[Text shown]
For almost two years, while the world was entirely or partially locked down because of the pandemic, the Internet emerged as a lifeline that helped more than five billion people and millions of institutions and businesses around the world continue to live and operate almost normally. Indeed, one of the few positive outcomes of the pandemic is the increased pace of digital transformation in the various sectors, albeit to varying degrees among the different regions of the world. The Middle East is no exception as governments, businesses, and individuals are increasingly embracing technology to become more efficient, enhance service offerings, and unlock new opportunities for development.
Against the backdrop of this unprecedented digitalization in the region, Istanbul hosted the ninth edition of the Middle East Domain Name System (DNS) Forum after two years of convening virtually, from 9-10 May 2023. The forum is an annual event that gathers domain name industry stakeholders to discuss regional issues of interest, and exchange views and experiences among participants from within and outside the area. The overall objective is to enhance the maturity and robustness of the DNS ecosystem at the regional level.
Over the course of the two-day event, the discussions revolved mostly around domain names, yet, also, in the larger context of realizing the potential of an Internet that is unified, secure, and inclusive. In his keynote speech, John Crain, Internet Corporation for Assigned Names and Numbers' (ICANN's) Senior Vice President and Chief Technology Officer, provided an overview of the 40-year history of the DNS, and illustrated how remarkably adaptable is the DNS. It has evolved over time both in terms of scalability and functionality. It has become more secure by deploying DNS Security Extensions (DNSSEC), among other technologies. It also has evolved to offer far more usability options – especially for those who would like to use the Internet in their native languages and scripts. At the same time, it remains one of the few services that has been running non-stop for almost 40 years.
More technical talks at the forum delved into DNS security aspects, where participants from technology and service providers shared their experiences in enabling DNSSEC and adopting DNS security norms and best practices to ensure the security and stability of their DNS infrastructures. Additionally, ICANN presented on its multifaceted approach to mitigating DNS abuse and shared some recent data and analysis of domain abuse across top-level domains.
A panel discussion on Internet fragmentation underlined the crucial role played by the Internet protocols in holding the Internet together as one, global, unified network. The panelists agreed that the Internet still functions as one interoperable system and noted that fragmentation could happen if we begin to see different network standards and protocols introduced that are not able to interact and communicate together. The key takeaway from this discussion is that Internet fragmentation is a real threat, and whether it is driven by geopolitical competition between major economic powers, or other business interests. Therefore, it behooves everyone involved in Internet governance to articulate the value of the Internet and to be conscious of the impact that regional and national regulations may have on its unity and interoperability.
[/Text shown]
Things to do:
1) Update the passage of the text on the Middle East DNS Forum between "More technical talks" and "across top-level domains.", inclusive, so that "multifaceted" reads "comprehensive".
2) Put this sentence from the text on the Middle East DNS Forum into Spanish: "The overall objective is to enhance the maturity and robustness of the DNS ecosystem at the regional level."
[Data supplied]
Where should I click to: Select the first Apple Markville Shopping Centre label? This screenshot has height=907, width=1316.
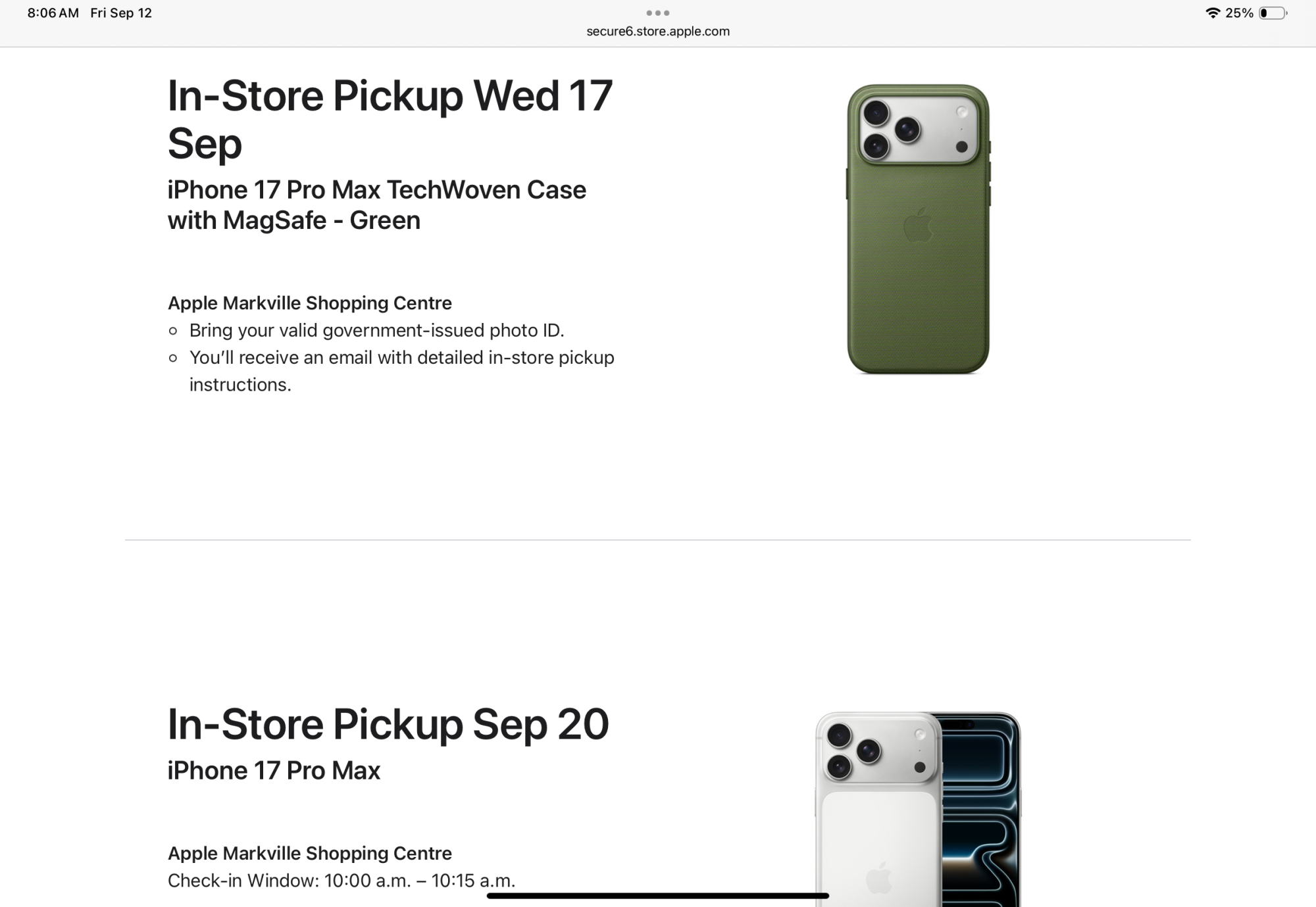coord(309,303)
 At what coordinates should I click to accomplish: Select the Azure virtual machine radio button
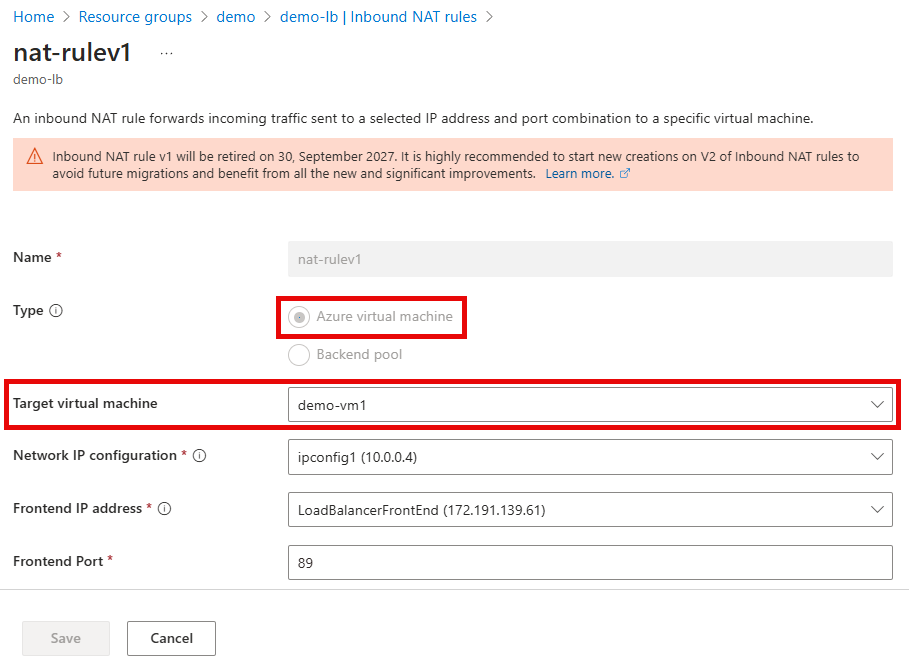pos(298,316)
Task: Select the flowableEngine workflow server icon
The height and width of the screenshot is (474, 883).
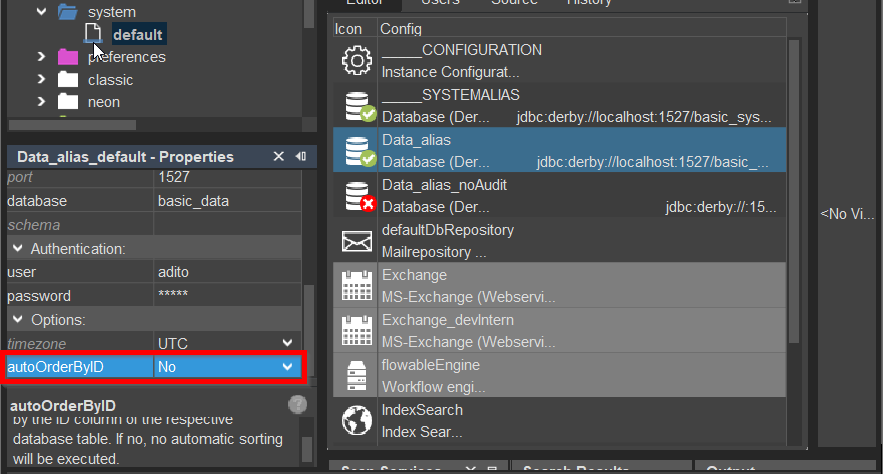Action: coord(357,376)
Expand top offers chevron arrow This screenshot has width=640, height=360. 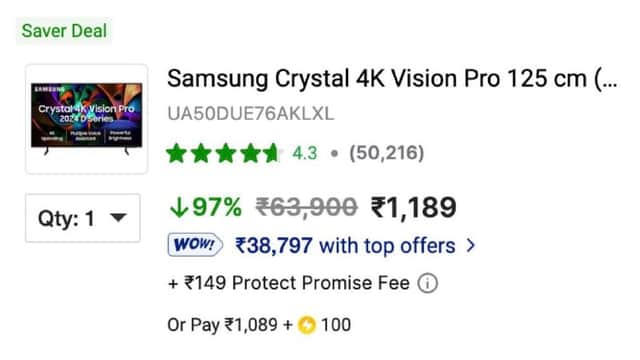click(471, 245)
[/Data supplied]
Replies:
1)
More technical talks at the forum delved into DNS security aspects, where participants from technology and service providers shared their experiences in enabling DNSSEC and adopting DNS security norms and best practices to ensure the security and stability of their DNS infrastructures. Additionally, ICANN presented on its comprehensive approach to mitigating DNS abuse and shared some recent data and analysis of domain abuse across top-level domains.

2) El objetivo general es mejorar la madurez y la solidez del ecosistema del DNS a nivel regional.